Quisicosas

La casa negra

Marta, que tenía las cicatrices frescas de la cesárea por la que acababa de entrar su hijo al mundo, el mismo que salía del mundo con ella, como en aquel monte Calvario.

La casa negra tiene los ojos vacíos, no hay nada en ellos, la luz atraviesa los vanos hilvanando pecho con espalda, porque sólo queda el esqueleto de una casa huera, que huele a goma quemada. Hay 138 pisos que son 138 historias de amor. La de Javier, que quiere ser bombero y ha perdido en el fuego todos los apuntes de la oposición. El viernes compró una muda en Zara, para ir tirando. O la de Rafa, que se quedó abajo con el «nano», regresando del gimnasio y escuchando estupefacto por el móvil cómo su mujer corría escaleras abajo, con el fuego pisándole los talones con prisa, que llegó a sus brazos sin resuello. O la de Fernando Bonete, que vivía pared con pared con el piso que desató el corazón del incendio, en el octavo, y aún llora por la anciana del séptimo que no le dio tiempo a auxiliar, aunque resulte que también ella consiguiese al final salir. Y la del vecino tetrapléjico que salvó el bombero. Y la de Amar y su novia, que sintieron las llamas lamiendo el balcón con ira y mantuvieron la sangre tan fría como el agua que les arrojaban los bomberos, y al fin reposaron en la grúa que consiguió posarlos en tierra santa.
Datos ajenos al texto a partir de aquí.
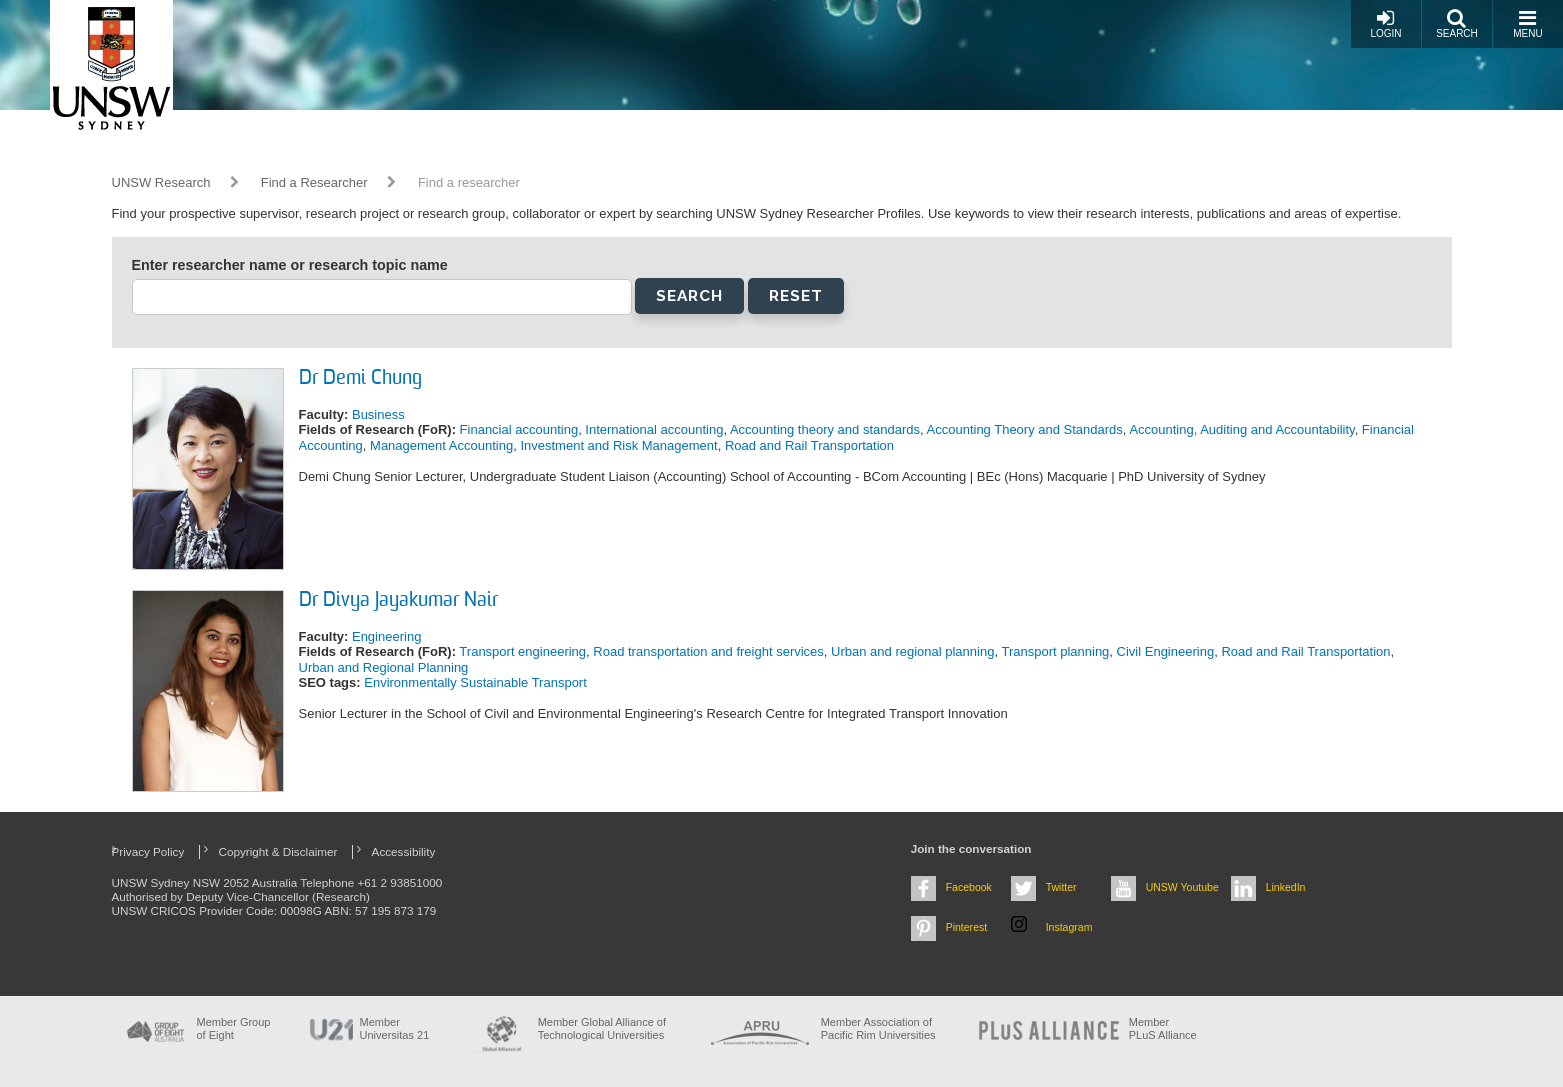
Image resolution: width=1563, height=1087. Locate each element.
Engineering (386, 636)
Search (1457, 23)
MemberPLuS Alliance (1163, 1028)
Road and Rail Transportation (809, 445)
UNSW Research (161, 182)
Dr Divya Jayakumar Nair (398, 601)
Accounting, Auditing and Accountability (1241, 429)
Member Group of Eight (234, 1028)
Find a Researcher (314, 182)
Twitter (1061, 887)
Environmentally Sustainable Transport (475, 682)
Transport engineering (522, 651)
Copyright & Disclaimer (278, 851)
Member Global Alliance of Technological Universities (602, 1028)
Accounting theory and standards (825, 429)
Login (1385, 23)
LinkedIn (1286, 887)
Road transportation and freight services (708, 651)
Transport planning (1055, 651)
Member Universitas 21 (395, 1028)
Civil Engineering (1166, 651)
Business (378, 414)
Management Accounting (441, 445)
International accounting (654, 429)
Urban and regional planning (912, 651)
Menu (1527, 23)
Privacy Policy (148, 851)
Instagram (1069, 927)
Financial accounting (519, 429)
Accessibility (404, 851)
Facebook (969, 887)
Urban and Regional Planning (384, 667)
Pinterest (967, 927)
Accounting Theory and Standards (1025, 429)
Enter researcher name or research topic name (290, 265)
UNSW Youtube (1182, 887)
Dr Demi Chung (360, 379)
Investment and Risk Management (618, 445)
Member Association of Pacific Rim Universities (878, 1028)
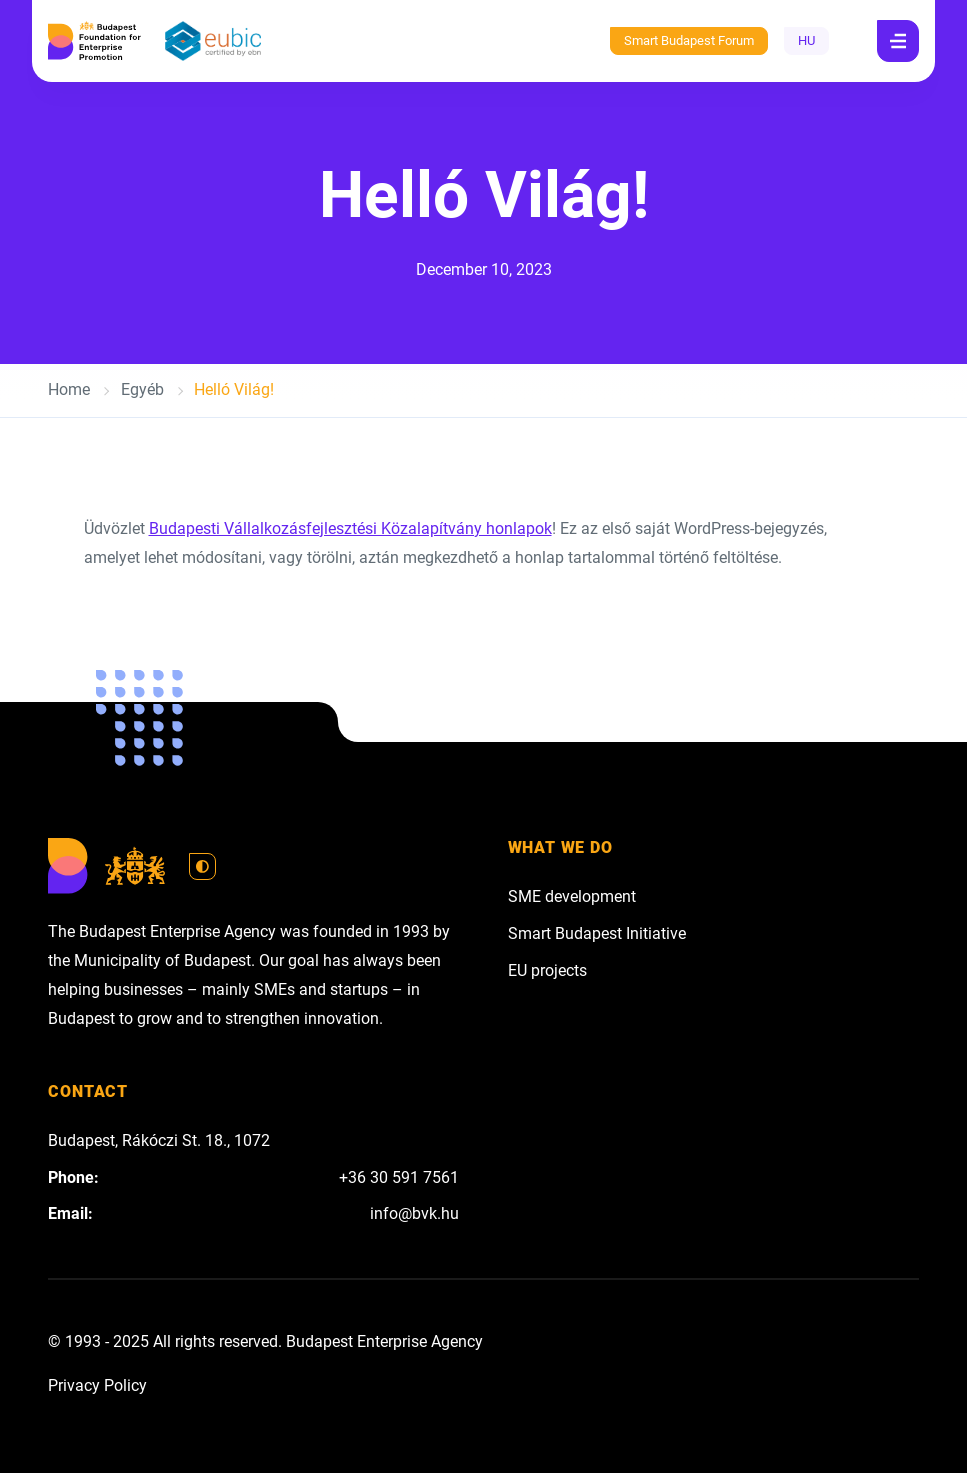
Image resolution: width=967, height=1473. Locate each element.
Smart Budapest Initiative (597, 933)
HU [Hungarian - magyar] (806, 40)
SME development (572, 896)
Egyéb (142, 389)
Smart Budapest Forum (689, 40)
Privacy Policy (97, 1385)
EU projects (547, 970)
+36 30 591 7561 (399, 1177)
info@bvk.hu (414, 1213)
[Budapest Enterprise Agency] (94, 41)
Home (69, 389)
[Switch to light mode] (203, 867)
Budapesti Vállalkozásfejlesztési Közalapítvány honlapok (350, 528)
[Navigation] (898, 41)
Claro que también tiene casillas negras el damero de la casa. Casillas para gente sola y acompañada, sana y enferma, joven y vieja, y que incluso albergan familias enteras como la de Marta, que supo decirle a su madre, al teléfono, que se le agotaba el aire en aquel tubo de humo acrílico que algún día fue cuarto de baño fresco. «Mamá, no podemos respirar» y ella, su marido, el niño de dos años y el bebé salieron de la casa negra hacia el cielo blanco. Marta, que tenía las cicatrices frescas de la cesárea por la que acababa de entrar su hijo al mundo, el mismo que salía del mundo con ella, como en aquel monte Calvario.
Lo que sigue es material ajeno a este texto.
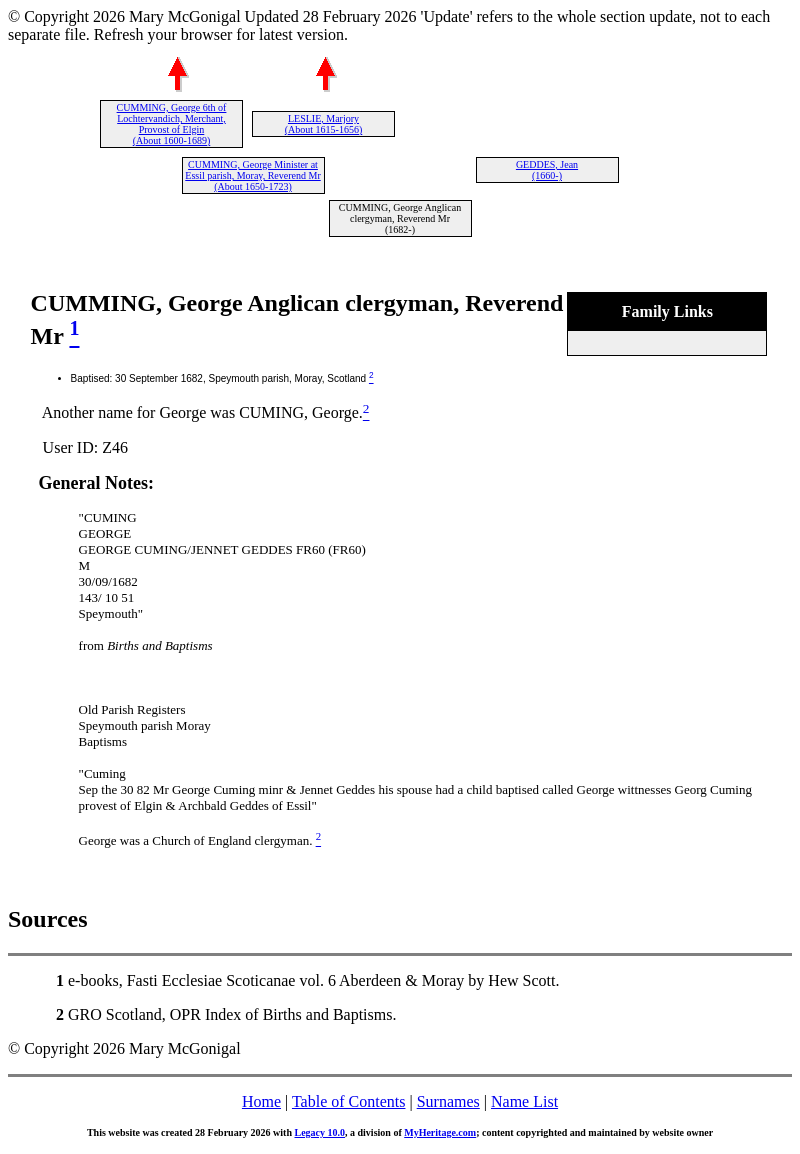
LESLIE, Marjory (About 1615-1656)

Hay azulejos blancos en la morgue porque así son todos los mortuorios del mundo, blancos en vez de negros. Y han contado hasta diez y hay diez vidas sobre las mesas. Y nadie de entre ellos sabe por qué pisó mal el damero maldito. Que así es la vida, que no es de uno, que es un pasillo de humo que a veces no tiene ventanas y entonces apremia salida. Qué rara la casa negra de Valencia, qué ajedrez arcano. Una ama mucho su casa, y a veces piensa que es un error aferrarse a las casas de este mundo. Pero un amigo me dijo: «¿Cristina, que es una mujer, sino una casa»? En el tren de vuelta me vienen ganas de llorar.